Роза вздрогнула, взгляд ее устремился куда-то вдаль.
— У меня был мальчик. Он был таким умным, что все матери завидовали мне. Но его сглазили… Да, сглазили! Если бы не это, он стал бы великим человеком. Он был таким умным… исключительно одаренным ребенком. Все так говорили. Он мог стать гением!
Она взяла щетку.
— Извините… Дочь пригласила на обед молодого человека, и мне нужно прибраться.
Она опустилась на колени и принялась скрести и без того сверкающий пол. На меня она не смотрела.

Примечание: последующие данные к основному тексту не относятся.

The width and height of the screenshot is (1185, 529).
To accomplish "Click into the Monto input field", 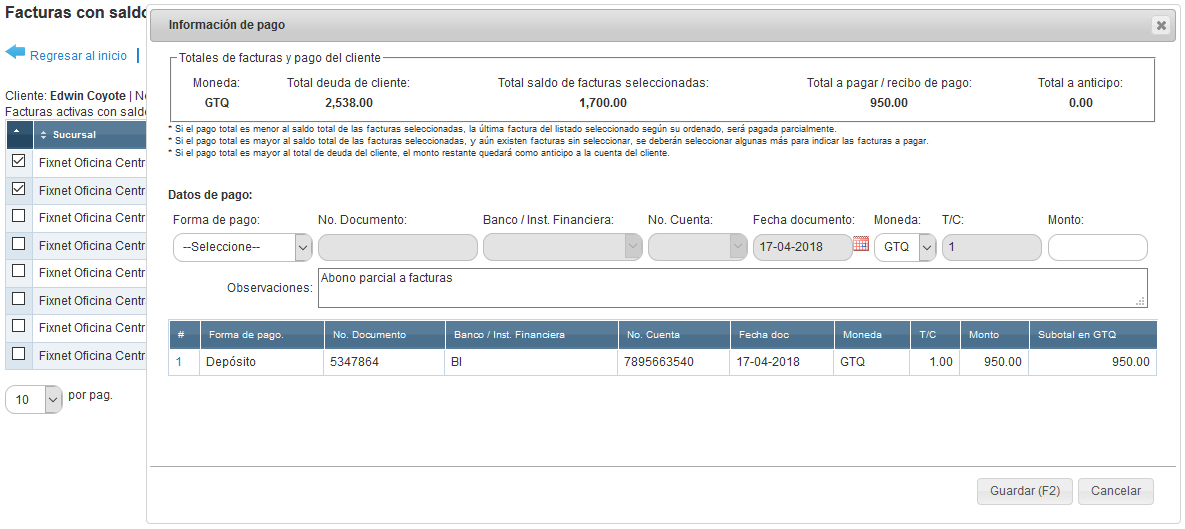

Она начала что-то бормотать. Я уселся на табуретку с твердым намерением дождаться, пока она выйдет из забытья и признает меня. Не уйду, пока она не поймет, что я — Чарли, ее Чарли! Ведь должен же хоть кто-нибудь поверить мне!
Роза стала напевать какую-то печальную мелодию, но вдруг замерла, держа щетку на весу, как будто до нее только что дошло, что в кухне есть еще кто-то.
Она повернулась, посмотрела на меня блестящими глазами и, склонив голову набок, спросила:
— Как могло такое случиться? Ничего не понимаю… Мне говорили, что ты неизлечим.
— Мне сделали операцию, и я стал другим. Я теперь знаменитость, весь мир знает про меня. Я стал очень умным, мама. Я умею читать и писать, я могу…
— Слава богу, — прошептала она. — Мои молитвы… Все эти годы мне казалось, что он не слышит меня… Оказывается, он всего лишь ждал, чтобы исполнить свою волю в нужное время…
Она вытерла фартуком лицо. Я обнял ее, она положила голову мне на плечо и заплакала. Слезы ее смыли всю мою боль. Я уже не жалел, что пришел.
— Надо всем рассказать, — улыбнулась Роза. — Всем этим учителям. Увидишь, как у них рожи вытянутся. И всем соседям. А дядя Герман — ему тоже нужно сказать. Он так обрадуется! Подожди, вот придут папа и сестра… Как они будут счастливы! Ты просто не представляешь!